The Greeks called everybody barbarians

A couple of days ago, I finished reading The Portable Greek Historians from which I was assigned reading selections in my Freshman Humanities class two and a half years ago. Man, oh, man. The thing is, it wasn't half bad.

Herodotus has a really obnoxious tendency to go off on tangents to the point that I sometimes forgot what it was that he was talking about. This is not a good habit to have when you are chronicling a war. Still, this is where you read about Leonidas and his two hundred Spartans holding off the entire Persian army. I also learned that one of the principle generals on the Persian side was a woman, Queen Artemisia. She was one of Xerxes I's most trusted strategists and generals. I mean, think about it. The people of this time barely recognized women as rational beings, yet this woman was a general and trusted advisor to the King of Persia.

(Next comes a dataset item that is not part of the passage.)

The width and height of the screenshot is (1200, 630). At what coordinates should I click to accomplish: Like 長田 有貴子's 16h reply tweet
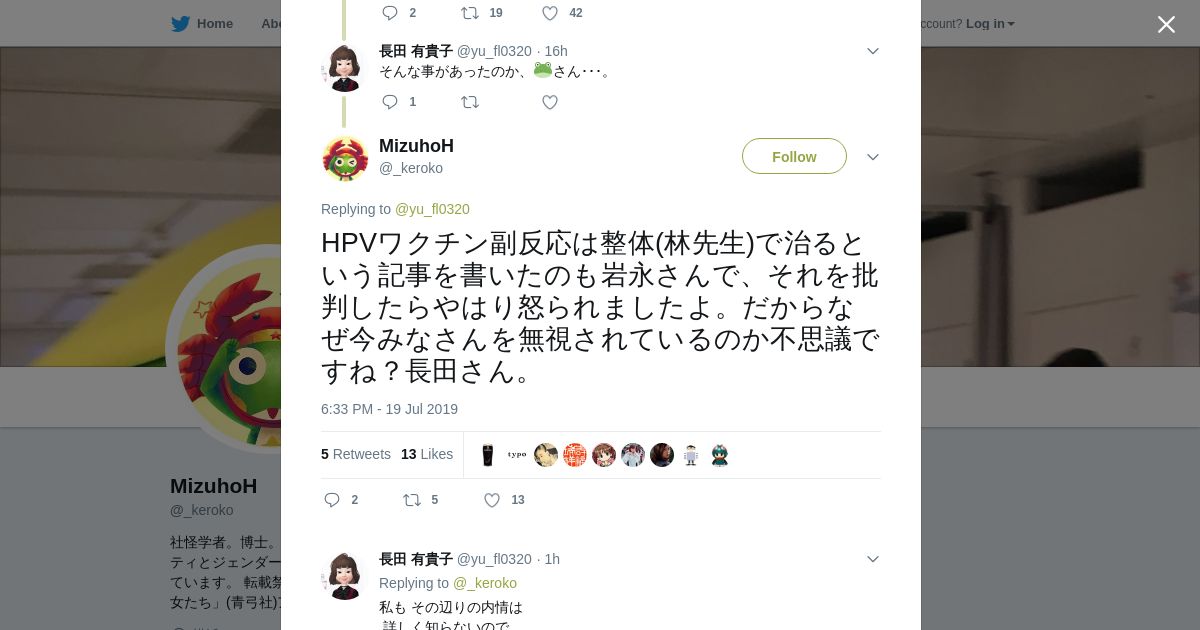(550, 102)
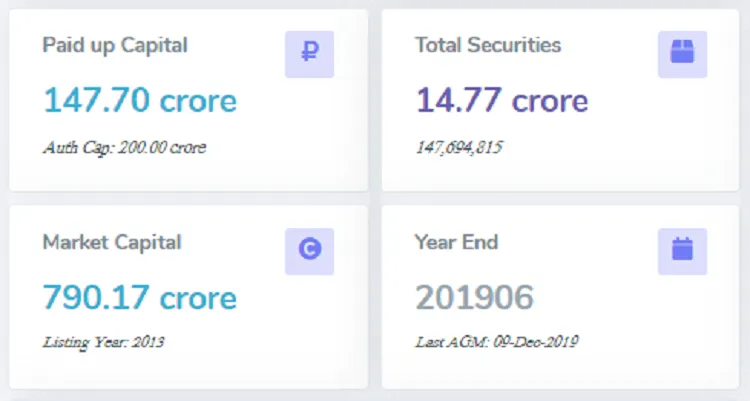
Task: Click the 147,694,815 securities count
Action: (459, 147)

Thucidydes was by far my favorite. That man was a historian by God. Of the others, Xenophon tells a pretty good story and paints a nice picture. Polybius was interesting but I don't remember anything he said aside from some things on the Achaen League and how they were justified in using force to unify Greece under a democracy.

Now, to make up for my inconclusive rambling - once again I didn't write about the book until almost a week after I read it - here is an introduction to Achewood, by way of yesterday's comic.

Achewood lays out a pretty unique beat, so don't despair if you don't get it. Sample some of the story lines and see if you can dig it. Definitely, in my opinion, and I'm not going out on a limb here, one of the best webcomics out there. If you like things, anyway.

In other news, I am reading some selected political writings of Augustine. Interesting. I am also reading The Devil's Panties, a diary-type webcomic. The two authors should never meet. I'm sure only one of them would find it amusing.